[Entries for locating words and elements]
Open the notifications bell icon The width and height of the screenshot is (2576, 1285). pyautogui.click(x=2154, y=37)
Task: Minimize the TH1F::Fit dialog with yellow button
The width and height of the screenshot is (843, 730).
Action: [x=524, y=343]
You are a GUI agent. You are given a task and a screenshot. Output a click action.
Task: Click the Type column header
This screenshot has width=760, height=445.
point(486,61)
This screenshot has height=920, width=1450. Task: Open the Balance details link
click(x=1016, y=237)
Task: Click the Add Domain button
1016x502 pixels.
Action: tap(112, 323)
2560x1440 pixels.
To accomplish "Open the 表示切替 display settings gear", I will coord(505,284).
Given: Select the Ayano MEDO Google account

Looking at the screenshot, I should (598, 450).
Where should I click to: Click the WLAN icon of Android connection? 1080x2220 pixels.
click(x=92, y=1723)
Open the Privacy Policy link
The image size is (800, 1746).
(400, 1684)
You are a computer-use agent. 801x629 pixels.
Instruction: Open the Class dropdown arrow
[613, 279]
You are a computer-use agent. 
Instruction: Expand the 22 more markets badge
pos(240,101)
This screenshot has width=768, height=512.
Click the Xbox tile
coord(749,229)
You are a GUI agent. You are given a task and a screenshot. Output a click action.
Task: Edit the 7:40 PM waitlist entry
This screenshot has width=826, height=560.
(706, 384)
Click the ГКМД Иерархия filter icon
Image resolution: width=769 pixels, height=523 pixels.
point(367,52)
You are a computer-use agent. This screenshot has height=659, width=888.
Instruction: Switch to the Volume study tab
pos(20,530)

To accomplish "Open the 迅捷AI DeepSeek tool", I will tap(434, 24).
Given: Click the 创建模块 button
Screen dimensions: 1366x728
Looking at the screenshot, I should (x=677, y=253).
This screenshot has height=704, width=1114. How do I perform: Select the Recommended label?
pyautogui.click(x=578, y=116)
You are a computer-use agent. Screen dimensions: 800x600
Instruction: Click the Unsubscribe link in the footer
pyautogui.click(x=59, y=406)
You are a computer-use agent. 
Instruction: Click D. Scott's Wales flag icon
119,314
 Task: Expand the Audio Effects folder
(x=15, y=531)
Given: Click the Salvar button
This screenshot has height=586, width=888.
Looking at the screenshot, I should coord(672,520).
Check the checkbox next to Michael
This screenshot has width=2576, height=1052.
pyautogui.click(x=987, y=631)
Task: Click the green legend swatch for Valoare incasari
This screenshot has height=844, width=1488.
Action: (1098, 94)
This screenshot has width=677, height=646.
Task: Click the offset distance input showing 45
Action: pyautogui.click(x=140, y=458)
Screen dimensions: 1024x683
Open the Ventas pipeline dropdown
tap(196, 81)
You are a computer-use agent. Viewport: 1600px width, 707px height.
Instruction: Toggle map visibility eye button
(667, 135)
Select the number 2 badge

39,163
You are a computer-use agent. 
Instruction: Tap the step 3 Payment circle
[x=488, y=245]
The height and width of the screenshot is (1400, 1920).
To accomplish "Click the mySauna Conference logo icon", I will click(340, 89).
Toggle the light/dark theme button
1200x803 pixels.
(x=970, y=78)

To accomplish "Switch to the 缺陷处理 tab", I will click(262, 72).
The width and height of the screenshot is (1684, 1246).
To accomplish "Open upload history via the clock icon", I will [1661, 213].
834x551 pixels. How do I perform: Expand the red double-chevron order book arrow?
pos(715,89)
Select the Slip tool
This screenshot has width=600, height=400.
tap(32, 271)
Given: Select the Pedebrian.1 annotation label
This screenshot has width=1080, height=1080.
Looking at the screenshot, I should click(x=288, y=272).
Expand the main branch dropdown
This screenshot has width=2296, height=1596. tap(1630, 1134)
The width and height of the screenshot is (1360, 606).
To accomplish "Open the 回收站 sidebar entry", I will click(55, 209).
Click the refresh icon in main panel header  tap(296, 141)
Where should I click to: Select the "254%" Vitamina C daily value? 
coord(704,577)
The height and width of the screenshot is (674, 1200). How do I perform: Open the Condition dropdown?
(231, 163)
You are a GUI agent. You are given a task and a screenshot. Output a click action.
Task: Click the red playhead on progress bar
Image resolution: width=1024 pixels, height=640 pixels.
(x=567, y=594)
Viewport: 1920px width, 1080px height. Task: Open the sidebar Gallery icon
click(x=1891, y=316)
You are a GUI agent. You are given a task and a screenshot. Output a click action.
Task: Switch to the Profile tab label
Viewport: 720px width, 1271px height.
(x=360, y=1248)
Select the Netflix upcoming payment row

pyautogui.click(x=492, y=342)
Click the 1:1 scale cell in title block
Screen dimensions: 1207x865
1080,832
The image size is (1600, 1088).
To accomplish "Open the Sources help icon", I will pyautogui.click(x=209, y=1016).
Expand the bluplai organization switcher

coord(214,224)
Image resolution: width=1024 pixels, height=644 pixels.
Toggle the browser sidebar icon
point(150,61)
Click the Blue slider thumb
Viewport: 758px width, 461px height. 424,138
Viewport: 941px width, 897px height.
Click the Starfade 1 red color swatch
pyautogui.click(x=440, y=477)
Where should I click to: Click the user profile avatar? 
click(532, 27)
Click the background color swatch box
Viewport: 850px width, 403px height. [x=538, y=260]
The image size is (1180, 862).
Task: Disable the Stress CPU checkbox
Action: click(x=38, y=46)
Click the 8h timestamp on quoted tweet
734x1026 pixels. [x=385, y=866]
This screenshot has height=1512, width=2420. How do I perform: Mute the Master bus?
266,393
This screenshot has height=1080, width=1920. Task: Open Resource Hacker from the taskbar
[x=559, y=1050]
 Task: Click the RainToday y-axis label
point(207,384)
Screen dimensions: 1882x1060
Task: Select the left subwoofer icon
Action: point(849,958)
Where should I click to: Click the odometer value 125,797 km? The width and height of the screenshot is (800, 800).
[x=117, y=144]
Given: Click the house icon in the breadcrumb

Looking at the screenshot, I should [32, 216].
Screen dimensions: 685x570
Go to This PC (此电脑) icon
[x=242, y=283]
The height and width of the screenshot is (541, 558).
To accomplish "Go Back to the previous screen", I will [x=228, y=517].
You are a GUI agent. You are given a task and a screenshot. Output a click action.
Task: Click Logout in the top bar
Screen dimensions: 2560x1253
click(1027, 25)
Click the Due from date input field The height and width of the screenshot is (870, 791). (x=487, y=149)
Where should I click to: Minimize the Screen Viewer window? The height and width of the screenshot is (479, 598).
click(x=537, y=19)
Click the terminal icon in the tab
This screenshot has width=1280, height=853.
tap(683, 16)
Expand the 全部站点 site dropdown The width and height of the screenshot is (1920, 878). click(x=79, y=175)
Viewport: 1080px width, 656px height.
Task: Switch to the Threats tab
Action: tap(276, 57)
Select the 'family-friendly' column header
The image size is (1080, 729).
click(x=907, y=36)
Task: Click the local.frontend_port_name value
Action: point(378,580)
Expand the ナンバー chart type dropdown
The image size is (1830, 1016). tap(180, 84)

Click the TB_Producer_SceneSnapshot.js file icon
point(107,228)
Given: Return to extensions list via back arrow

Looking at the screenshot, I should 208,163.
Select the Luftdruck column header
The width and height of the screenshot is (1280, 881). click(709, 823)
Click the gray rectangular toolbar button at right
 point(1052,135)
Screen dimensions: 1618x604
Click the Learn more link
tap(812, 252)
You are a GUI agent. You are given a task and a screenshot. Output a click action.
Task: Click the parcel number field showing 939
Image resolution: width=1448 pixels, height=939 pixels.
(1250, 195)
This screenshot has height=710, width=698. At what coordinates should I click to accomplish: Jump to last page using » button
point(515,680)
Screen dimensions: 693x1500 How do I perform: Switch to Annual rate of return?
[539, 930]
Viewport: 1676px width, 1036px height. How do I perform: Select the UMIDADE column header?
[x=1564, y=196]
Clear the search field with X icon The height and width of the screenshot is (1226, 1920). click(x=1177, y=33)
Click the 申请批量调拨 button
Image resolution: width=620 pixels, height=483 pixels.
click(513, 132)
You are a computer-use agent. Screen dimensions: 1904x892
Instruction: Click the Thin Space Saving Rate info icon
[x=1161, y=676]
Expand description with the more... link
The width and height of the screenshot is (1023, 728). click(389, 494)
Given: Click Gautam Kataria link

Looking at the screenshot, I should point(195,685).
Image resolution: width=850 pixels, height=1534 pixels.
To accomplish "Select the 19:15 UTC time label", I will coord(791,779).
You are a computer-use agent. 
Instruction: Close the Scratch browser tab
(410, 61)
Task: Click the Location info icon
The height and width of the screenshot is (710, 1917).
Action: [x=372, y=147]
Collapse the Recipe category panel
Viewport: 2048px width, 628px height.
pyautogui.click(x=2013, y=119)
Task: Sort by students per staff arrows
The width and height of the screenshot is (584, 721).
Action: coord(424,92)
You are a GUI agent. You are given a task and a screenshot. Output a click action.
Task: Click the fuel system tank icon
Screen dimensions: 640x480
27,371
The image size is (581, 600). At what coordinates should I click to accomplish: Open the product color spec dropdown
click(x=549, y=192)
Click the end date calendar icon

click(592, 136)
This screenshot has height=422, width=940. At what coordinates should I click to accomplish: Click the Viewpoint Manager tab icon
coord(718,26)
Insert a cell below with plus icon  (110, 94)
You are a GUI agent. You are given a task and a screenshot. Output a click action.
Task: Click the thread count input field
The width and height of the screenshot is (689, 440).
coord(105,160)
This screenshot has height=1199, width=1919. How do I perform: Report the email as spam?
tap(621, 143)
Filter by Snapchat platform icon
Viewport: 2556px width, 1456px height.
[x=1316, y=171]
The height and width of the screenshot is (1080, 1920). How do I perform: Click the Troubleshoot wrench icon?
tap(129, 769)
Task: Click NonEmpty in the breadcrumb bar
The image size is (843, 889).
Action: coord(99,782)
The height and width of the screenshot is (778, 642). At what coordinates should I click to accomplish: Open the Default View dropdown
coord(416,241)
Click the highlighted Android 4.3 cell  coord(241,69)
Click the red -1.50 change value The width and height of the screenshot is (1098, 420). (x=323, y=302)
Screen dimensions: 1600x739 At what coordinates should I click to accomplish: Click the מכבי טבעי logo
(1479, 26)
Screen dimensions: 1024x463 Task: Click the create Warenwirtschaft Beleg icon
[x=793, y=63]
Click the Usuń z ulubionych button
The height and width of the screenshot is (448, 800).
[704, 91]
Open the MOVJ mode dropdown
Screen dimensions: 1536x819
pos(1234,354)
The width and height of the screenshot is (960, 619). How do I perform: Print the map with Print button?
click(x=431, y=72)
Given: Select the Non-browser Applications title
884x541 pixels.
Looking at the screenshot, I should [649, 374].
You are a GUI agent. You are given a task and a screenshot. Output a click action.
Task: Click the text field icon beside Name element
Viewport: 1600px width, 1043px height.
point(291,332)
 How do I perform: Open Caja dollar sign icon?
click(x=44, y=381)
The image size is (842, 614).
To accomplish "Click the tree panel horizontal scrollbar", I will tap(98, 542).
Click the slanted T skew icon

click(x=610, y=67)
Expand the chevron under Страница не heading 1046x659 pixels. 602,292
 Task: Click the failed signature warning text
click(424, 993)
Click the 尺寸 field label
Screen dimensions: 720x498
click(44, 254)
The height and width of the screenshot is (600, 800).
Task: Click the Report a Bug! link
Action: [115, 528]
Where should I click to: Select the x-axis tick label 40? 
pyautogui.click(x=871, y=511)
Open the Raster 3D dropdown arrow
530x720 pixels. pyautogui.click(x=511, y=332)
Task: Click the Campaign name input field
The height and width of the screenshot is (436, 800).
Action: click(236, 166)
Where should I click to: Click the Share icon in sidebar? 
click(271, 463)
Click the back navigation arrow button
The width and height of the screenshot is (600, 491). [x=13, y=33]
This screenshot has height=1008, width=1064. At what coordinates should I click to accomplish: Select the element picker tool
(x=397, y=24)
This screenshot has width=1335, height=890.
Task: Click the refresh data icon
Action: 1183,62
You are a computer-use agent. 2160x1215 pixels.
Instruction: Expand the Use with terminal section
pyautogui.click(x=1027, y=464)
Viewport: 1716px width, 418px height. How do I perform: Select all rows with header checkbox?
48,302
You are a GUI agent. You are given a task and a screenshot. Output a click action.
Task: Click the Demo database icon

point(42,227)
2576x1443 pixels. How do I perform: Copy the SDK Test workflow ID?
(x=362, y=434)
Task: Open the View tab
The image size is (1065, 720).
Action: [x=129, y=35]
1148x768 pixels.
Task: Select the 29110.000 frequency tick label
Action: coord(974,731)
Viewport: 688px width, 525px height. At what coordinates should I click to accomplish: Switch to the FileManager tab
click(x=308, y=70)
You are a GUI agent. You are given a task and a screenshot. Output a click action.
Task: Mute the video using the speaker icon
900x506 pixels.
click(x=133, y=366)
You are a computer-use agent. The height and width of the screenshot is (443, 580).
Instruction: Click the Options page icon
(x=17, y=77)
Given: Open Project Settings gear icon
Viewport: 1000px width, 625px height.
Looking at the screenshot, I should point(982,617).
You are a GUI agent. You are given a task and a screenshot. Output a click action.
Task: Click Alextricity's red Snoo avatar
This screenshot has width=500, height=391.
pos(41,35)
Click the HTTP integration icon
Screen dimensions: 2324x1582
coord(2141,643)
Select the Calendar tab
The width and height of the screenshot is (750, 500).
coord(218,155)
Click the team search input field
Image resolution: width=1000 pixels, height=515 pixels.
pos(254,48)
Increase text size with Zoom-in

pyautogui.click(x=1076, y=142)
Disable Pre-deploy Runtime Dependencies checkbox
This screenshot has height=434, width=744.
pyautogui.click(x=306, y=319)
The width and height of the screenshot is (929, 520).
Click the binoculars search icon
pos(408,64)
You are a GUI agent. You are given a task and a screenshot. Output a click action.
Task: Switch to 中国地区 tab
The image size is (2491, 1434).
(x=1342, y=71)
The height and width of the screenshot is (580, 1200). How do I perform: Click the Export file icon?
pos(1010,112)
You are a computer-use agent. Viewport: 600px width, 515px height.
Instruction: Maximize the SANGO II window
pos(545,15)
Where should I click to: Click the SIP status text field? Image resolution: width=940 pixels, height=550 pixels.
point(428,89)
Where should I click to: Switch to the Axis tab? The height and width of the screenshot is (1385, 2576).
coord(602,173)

DIRECTIONS FOR THIS TASK ->
Rewrite the stretch from the line containing "The image size is (842, 614)." through the line containing "Action: click(236, 166)", with "Campaign name" changed to "Project name" and every other part left unchanged.

REPLY ->
The image size is (842, 614).
To accomplish "Click the tree panel horizontal scrollbar", I will tap(98, 542).
Click the slanted T skew icon

click(x=610, y=67)
Expand the chevron under Страница не heading 1046x659 pixels. 602,292
 Task: Click the failed signature warning text
click(424, 993)
Click the 尺寸 field label
Screen dimensions: 720x498
click(44, 254)
The height and width of the screenshot is (600, 800).
Task: Click the Report a Bug! link
Action: [115, 528]
Where should I click to: Select the x-axis tick label 40? 
pyautogui.click(x=871, y=511)
Open the Raster 3D dropdown arrow
530x720 pixels. pyautogui.click(x=511, y=332)
Task: Click the Project name input field
The height and width of the screenshot is (436, 800).
Action: click(236, 166)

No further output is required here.